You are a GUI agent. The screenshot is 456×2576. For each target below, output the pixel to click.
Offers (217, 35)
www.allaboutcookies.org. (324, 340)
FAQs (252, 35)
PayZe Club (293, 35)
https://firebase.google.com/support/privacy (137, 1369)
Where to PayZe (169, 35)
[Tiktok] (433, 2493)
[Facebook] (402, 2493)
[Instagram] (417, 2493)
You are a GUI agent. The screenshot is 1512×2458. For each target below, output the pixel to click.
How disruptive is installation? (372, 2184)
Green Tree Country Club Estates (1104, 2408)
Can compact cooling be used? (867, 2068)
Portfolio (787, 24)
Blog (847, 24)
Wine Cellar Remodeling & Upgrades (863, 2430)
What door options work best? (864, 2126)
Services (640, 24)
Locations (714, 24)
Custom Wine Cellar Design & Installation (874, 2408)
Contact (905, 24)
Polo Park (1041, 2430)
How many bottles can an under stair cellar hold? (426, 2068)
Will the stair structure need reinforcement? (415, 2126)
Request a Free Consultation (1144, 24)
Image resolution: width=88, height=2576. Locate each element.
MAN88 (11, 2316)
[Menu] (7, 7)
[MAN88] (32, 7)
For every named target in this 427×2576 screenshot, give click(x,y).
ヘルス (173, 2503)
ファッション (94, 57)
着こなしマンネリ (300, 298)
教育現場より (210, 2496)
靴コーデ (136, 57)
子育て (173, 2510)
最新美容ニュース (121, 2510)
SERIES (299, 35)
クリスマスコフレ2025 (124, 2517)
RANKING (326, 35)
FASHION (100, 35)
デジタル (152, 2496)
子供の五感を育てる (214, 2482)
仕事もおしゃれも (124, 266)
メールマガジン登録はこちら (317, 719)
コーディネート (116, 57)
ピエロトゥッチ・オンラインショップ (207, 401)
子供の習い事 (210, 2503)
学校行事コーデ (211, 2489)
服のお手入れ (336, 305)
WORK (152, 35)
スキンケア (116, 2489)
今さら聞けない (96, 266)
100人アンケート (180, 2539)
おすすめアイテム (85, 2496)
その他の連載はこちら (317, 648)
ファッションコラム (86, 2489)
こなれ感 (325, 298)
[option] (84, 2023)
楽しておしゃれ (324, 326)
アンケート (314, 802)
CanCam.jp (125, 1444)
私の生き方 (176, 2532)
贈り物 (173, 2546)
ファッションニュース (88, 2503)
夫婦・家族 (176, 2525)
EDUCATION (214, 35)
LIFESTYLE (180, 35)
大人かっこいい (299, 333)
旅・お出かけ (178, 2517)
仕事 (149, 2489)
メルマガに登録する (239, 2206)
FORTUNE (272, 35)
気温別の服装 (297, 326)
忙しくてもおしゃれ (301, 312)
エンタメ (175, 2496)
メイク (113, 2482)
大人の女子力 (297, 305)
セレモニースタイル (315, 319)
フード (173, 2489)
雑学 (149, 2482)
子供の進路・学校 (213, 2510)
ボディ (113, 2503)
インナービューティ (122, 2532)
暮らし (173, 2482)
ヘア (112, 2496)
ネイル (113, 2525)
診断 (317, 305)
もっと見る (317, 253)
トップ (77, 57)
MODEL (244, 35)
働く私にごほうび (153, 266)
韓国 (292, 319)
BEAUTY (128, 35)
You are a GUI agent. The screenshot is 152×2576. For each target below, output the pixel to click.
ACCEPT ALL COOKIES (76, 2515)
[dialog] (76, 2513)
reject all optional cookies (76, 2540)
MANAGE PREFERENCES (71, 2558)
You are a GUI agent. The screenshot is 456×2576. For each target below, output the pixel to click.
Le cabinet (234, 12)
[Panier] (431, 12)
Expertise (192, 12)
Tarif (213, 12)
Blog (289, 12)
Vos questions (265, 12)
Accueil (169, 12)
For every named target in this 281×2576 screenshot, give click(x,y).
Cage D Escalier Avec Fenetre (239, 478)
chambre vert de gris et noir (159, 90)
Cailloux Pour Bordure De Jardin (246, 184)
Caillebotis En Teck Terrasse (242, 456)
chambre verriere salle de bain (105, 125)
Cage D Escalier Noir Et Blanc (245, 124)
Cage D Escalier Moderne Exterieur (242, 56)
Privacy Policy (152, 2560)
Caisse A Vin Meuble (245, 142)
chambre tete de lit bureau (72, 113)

- - - - - - -

What you have to do –
Find all lines in the records that hold the word "every". Copy them.

Written response –
For every named target in this 427×2576 screenshot, give click(x,y).
For every named target in this 281×2576 screenshot, give click(x,y).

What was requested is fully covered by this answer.